The market loved Apple (Nasdaq: AAPL) today, and rightfully so. After falling in 10 of the past 11 days of trading, the world's most valuable company is soaring after a blowout quarterly report.

The financials are fantastic, but not everything is perfect:

  • Mac revenue merely kept pace with inflation by climbing just 2% higher over the past year. MacBook revenue actually declined.
  • We've seen iPod sales posting year-over-year declines for several quarters now, though a 25% plunge this time around is still problematic.
  • Apple sold 11.8 million iPads. That's a respectable showing, but analysts were expecting 13 million iPads.

In other words, Apple really has all of its iEggs in the iPhone basket.
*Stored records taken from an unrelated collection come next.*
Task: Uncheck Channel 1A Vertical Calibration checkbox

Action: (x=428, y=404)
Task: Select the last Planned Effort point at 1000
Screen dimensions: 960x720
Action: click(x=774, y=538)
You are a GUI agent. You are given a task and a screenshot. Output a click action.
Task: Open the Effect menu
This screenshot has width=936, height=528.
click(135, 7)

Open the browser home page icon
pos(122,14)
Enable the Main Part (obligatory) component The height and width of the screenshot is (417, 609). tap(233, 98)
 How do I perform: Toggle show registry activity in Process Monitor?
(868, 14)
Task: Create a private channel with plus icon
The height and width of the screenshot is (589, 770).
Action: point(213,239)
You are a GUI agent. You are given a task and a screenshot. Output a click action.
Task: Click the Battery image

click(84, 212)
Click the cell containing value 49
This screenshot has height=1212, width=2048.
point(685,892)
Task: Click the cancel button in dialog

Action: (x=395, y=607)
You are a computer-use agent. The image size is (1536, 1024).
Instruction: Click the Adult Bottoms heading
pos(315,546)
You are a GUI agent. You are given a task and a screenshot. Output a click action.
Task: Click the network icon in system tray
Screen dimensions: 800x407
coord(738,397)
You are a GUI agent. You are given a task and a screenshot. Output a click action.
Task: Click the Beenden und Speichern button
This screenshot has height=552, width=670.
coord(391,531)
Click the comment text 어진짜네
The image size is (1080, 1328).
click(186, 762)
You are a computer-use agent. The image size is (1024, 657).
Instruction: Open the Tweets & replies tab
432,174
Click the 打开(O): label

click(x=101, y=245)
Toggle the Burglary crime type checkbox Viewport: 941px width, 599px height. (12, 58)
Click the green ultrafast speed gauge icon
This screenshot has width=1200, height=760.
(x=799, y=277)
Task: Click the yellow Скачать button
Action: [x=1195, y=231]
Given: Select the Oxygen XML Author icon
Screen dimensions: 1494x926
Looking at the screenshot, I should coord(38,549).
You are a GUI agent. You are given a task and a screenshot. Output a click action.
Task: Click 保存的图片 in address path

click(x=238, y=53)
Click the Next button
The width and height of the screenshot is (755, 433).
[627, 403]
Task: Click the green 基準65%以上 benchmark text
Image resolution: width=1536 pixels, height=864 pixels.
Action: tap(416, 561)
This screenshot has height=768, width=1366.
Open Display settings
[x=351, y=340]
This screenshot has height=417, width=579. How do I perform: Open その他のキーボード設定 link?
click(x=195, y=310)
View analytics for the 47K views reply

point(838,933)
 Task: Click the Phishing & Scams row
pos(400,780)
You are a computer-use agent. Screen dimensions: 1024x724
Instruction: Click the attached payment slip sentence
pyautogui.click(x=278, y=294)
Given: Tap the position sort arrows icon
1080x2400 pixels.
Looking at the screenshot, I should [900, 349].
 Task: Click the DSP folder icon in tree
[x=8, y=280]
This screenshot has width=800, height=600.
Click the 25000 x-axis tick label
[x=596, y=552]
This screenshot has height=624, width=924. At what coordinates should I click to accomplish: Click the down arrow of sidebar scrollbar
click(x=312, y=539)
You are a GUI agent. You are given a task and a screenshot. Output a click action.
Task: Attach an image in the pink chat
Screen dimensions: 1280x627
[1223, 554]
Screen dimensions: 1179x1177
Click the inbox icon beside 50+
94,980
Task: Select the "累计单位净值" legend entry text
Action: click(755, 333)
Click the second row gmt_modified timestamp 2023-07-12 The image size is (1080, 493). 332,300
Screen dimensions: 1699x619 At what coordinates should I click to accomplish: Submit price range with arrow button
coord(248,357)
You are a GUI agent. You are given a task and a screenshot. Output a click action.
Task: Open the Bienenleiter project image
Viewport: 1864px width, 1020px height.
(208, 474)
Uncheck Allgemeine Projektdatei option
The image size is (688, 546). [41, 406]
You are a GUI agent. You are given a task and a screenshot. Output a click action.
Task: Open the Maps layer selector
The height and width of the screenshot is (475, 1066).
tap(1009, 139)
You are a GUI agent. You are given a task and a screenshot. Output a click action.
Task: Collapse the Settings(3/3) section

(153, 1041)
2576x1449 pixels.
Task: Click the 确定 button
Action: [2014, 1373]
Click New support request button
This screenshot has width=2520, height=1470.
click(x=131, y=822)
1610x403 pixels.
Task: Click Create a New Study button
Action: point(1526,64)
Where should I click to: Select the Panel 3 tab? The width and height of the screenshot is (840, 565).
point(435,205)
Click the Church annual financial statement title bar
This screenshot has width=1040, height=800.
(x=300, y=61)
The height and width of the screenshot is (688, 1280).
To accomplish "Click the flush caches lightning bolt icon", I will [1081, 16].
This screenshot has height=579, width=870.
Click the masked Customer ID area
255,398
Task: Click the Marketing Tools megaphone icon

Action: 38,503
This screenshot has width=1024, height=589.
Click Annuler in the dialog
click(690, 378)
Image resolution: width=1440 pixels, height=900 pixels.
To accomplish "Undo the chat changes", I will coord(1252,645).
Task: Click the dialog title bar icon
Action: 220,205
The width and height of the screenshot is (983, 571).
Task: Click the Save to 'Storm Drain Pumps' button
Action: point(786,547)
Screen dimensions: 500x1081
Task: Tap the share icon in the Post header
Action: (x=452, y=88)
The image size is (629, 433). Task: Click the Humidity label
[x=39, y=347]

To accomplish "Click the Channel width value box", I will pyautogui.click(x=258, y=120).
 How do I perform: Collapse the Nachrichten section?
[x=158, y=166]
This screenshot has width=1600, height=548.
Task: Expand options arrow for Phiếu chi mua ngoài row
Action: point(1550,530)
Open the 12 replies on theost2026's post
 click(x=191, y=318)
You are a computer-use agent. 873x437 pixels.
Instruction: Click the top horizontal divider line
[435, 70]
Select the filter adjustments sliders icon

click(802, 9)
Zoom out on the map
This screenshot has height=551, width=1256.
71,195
The iPhone is now 58% of Apple's revenue, and iPhones represent nearly 60% of the gadgets sold.

There is nothing necessarily wrong with that, but it's going to draw more attention to the iPhone's prospects in the future.

Here is where things get hairy. Verizon (NYSE: VZ) and AT&T (NYSE: T), the country's two largest wireless carriers, are getting antsy. They both experienced double-digit percentage declines in iPhone sales sequentially this past quarter. A dip was expected. The iPhone 4S was introduced late last year, and smartphones are somewhat popular as holiday gifts.

However, this is giving the carriers the opportunity to speak up about how much more they have to subsidize the iPhone over any other handset. They're tired of shelling out between $300 and $400 to Apple for every iPhone sold. Carriers have been effectively pushing Android devices as a more cost-effective alternative for their bottom lines. Now they're cheering on Microsoft's (Nasdaq: MSFT) fledgling Windows Phone as a mobile operating system.

"It is important that there is a third ecosystem that is brought into the mix here, and we are fully supportive of that with Microsoft," Verizon Wireless CFO Fran Shammo said during last week's call.

Apple is fine. It's obviously still selling plenty of iPhones, especially abroad, where the subsidization deals vary by country. However, with Verizon and AT&T grumbling -- and Sprint Nextel (NYSE: S) still a few years away from profitability -- should Apple be thinking about its carrier partners?

What if Apple bumped this year's iPhone 5 devices up by $100, letting carriers take most of that figure in the form of smaller subsidies? Would the carriers still be raining Lumia phones on their customers? Would the freshly incentivized carriers push to win market share for Apple -- or would customers balk at paying $299 for an entry-level iPhone 5?

This may not be the answer, but it's a conversation that needs to be had. Apple is feasting on the iPhone, and wireless carriers are complaining about getting only scraps.